Our recent 2023 report at JLL which encompasses top trends in CRE world puts Connected Communities and Holistic Well being in the Top 10 ones. It highlights the fact that 38% of the Workforce are stressed due to increased workload and overwhelmed by the mental challenges that come with navigating uncertainty. And hence, a holistic approach which looks at mental, physical and social aspects of wellbeing is the need of the hour. If your workforce is not healthy and mentally fit nothing else will work and matter for that matter. Another aspect that has surfaced in the report is of Connected Communities. Where we live, work, socialize are all in a reachable and interconnected web of urban ecosystem.
We shouldn’t be surprised with these findings. Aren't they the core building principles for building a great workforce and workplace? And if we achieve these aspects right, we will get the right balance for the communities, cities and urban ecosystem that is regenerative in approach and results in sustainable outcomes for people and the places for them which are livable and holistic.
There are two distinct realizations we have had with our tryst with pandemic. We could do many tasks from anywhere provided we had the basic work environment and infrastructure that supported it. Second was that despite that, place matters and more prominently, physical workplace matters. Shift from a function to aspiration, shift from what is required from an office to what is really possible for a Workplace in the future. In every way it is experiential in nature now. And Workplace principles are gearing towards on how to provide the experience of innovation, camaraderie,empathy and sustainability in workplaces that we create.
Workplaces are now a tool for storytelling to its brand and users. Business leaders, workforce, suppliers all need a workplace that they want to associate with. A testament to their culture, belonging, shared experiences. Its not two dimensional functional space alone but a web of expectations, aspirations and associative value that it comes with.
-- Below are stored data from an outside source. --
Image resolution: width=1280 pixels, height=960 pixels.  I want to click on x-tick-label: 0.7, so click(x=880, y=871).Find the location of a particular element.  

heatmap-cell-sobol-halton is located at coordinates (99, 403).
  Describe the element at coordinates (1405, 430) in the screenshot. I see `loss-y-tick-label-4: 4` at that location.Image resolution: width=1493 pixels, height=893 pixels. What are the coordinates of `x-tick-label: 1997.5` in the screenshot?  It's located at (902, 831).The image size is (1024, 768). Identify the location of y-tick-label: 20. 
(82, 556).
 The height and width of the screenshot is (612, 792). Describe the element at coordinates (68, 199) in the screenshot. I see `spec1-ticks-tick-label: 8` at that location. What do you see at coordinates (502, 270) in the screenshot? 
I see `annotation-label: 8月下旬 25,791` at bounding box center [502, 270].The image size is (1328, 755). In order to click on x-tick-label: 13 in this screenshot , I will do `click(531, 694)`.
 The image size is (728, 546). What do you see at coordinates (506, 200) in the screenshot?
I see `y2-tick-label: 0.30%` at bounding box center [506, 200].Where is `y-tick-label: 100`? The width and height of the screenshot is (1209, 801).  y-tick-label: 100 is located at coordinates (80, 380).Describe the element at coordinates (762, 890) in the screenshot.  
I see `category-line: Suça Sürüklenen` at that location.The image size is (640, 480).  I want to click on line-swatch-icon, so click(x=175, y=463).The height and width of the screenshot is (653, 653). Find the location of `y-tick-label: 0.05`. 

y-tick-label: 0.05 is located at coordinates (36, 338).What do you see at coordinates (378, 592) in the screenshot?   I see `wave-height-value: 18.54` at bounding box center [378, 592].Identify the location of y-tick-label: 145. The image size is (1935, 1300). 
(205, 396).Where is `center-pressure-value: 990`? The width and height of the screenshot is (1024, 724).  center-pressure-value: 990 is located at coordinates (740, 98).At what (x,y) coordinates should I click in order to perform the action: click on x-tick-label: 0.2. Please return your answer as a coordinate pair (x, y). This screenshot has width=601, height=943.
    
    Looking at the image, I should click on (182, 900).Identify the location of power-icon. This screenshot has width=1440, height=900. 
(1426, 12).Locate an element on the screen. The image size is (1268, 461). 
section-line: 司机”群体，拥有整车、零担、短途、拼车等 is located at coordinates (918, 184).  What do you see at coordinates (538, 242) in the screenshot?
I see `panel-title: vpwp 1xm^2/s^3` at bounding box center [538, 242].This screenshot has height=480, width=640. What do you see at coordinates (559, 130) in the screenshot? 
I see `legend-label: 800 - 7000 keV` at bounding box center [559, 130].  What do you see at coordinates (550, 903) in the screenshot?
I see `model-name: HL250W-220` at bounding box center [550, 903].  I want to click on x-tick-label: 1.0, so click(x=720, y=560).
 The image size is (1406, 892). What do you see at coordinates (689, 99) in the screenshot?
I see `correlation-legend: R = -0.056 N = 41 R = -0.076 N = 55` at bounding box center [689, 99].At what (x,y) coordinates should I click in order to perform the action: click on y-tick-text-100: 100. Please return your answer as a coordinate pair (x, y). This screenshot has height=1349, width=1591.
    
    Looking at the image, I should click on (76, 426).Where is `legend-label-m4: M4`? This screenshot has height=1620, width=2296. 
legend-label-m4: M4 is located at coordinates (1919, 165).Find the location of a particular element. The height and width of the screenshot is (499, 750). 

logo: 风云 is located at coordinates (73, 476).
Workforce is not doing the work alone in offices but it is also engaging with the Workplace as it is a brand extension of the organization they are part of and they themselves are the brand ambassadors of the team and the organization they belong to.
Every organization is reimagining what it means for them as a company and its value generation and if it aligned towards people, community, society and environment. Workforce is hungry for trust, social cohesion and purpose. And to build a sense of belonging and to have a higher sense of purpose, we will need wellbeing and community that supports it for the workforce that will be ready to tackle what the uncertain Future of Work may bring in coming days. Future of Work can be reimagined as an ecosystem of spaces which supports and invigorates our multi dimensional work styles and diverse expectations. No more linear models but essentially a web of types of spaces which are more employee journey and experience driven through the day with an opportunity to customize the work day as per the needs of the workforce.
Future of Work doesn’t need to go back to the old ways, here’s an opportunity to take forward what worked for us and leave behind what didn’t. And if it means, letting go some parts of our model offices and ways of working and expectations, then we must. Physical Workplace is a tool to reinforce culture and be part of larger community and inspiring the workforce for a common shared purpose and vision.